Photographs As a Field Location

It is now July 16, 1996. Marek and I are sitting at our kitchen table in Italy. It is 8:21 in the evening, and the summer light is just beginning to fade. I have brought out the first folder of contact sheets and the accompanying field index.

Thus, we are "faced with the evidence" of our stay among the Maring and with the question of what is to be said about these photographs now, thirty three years later?

I notice that I still acutely feel the tension between the overwhelming detail and particularity of lived life and the analytic catagories needed to shape any analysis or representation of an ethnographic nature. I was caught in the midst of this disciplinary dilemma (or is it simply an existential given) when I was actually in the field. Caught, drowned, even overwhelmed.

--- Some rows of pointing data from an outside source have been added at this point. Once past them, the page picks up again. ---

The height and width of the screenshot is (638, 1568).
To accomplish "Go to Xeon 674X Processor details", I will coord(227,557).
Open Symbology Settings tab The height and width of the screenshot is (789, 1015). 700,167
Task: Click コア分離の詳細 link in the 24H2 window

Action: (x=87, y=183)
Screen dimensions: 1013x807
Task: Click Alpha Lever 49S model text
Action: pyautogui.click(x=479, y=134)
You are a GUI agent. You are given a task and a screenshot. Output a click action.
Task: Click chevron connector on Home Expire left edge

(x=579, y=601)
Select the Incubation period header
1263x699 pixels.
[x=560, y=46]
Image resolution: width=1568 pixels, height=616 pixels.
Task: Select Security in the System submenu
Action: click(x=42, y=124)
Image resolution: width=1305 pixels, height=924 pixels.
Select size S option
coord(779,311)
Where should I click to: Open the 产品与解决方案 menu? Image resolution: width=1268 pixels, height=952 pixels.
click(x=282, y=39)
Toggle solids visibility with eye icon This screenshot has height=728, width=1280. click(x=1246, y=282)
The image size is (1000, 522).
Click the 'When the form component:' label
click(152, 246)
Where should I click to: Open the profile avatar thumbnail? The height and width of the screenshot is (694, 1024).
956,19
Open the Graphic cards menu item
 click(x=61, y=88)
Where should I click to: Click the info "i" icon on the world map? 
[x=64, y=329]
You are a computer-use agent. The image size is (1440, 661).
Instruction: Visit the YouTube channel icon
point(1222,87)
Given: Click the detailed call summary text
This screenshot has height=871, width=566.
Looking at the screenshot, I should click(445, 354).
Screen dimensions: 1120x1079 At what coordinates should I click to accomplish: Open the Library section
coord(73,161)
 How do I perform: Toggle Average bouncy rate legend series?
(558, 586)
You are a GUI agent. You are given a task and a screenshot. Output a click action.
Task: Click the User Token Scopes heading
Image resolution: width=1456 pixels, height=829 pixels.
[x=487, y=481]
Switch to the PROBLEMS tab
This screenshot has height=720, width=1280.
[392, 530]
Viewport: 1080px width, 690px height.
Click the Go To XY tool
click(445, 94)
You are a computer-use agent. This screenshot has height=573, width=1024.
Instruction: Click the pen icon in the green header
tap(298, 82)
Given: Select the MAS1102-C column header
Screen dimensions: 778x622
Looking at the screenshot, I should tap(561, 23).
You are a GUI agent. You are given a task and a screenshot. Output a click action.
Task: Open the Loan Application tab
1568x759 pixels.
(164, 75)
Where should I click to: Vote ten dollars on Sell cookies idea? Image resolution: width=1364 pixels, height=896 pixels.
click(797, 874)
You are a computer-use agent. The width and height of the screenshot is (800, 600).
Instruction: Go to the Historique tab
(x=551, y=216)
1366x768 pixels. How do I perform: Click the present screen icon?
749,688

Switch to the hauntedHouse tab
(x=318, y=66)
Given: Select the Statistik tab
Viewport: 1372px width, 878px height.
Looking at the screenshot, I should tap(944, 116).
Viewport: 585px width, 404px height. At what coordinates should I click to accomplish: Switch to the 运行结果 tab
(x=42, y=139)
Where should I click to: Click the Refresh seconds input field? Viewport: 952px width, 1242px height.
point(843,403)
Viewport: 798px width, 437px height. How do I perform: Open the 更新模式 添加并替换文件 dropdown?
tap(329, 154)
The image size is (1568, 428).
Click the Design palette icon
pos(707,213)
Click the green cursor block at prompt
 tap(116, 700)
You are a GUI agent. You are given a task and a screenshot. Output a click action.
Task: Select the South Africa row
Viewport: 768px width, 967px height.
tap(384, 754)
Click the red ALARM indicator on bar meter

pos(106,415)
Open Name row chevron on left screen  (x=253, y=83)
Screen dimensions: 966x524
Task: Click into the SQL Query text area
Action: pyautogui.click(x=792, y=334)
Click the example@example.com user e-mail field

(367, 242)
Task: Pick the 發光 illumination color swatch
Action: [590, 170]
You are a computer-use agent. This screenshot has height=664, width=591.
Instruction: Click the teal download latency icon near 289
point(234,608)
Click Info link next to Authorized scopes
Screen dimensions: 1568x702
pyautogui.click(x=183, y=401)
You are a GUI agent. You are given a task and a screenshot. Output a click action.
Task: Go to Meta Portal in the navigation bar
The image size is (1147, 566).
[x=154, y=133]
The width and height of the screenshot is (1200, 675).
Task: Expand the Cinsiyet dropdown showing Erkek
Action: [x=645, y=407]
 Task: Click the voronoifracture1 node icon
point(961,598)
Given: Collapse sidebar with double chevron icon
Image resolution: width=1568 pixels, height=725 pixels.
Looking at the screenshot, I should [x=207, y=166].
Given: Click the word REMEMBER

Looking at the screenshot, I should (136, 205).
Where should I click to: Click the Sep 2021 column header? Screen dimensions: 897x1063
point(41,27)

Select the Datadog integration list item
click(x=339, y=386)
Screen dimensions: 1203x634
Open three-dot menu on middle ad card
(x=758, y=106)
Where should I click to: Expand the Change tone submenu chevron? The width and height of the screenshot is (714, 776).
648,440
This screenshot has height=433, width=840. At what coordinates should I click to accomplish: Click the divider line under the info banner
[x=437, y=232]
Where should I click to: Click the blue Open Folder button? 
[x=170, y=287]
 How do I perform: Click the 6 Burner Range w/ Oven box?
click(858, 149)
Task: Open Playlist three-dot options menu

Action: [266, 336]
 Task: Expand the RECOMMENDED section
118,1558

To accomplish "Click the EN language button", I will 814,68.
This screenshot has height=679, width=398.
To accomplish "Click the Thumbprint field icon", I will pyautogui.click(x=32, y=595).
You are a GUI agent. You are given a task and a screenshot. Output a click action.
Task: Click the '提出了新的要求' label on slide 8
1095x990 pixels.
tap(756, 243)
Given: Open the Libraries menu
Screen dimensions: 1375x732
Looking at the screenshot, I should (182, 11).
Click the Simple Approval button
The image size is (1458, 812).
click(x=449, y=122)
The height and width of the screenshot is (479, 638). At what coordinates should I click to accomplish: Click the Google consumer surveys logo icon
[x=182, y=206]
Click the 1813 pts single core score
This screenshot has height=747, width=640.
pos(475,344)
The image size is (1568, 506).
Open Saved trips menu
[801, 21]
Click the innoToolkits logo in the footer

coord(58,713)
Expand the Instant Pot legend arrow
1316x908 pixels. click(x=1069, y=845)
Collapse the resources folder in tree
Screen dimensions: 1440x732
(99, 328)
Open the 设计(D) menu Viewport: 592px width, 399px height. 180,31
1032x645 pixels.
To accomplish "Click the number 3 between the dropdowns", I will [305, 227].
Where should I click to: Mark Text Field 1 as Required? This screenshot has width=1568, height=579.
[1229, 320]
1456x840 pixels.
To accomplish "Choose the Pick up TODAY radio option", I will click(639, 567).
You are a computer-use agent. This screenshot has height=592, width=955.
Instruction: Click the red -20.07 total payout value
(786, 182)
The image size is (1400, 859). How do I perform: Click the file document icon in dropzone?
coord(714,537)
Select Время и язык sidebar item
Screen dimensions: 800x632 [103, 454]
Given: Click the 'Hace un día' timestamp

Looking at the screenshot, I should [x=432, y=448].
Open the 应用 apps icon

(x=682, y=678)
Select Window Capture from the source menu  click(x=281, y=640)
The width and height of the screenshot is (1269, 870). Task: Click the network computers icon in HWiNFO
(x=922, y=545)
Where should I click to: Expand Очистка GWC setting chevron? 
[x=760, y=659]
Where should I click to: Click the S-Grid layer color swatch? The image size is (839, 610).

Now I find I am still caught, but more lightly.


To begin with, photos are so palpably only a representation of the field,
that they do not compare in their power to overwhelm.

They are silent.

They do not demand response.

They can be packed away in their manila envelopes
and put in a drawer in a way that on-going, surrounding life never can be.


Furthermore, in the intervening years, I have learned a number of things about working with photographs, techniques of looking/thinking which allow me simultaneously to distance myself personally while bringing to awareness observations which, previously, had remained at an unconscious level.

Observations emerge from and into the light of a disciplinary discourse, or, as one might say with today's vocabulary, the observations and the disciplinary discourse are mutually constitutive.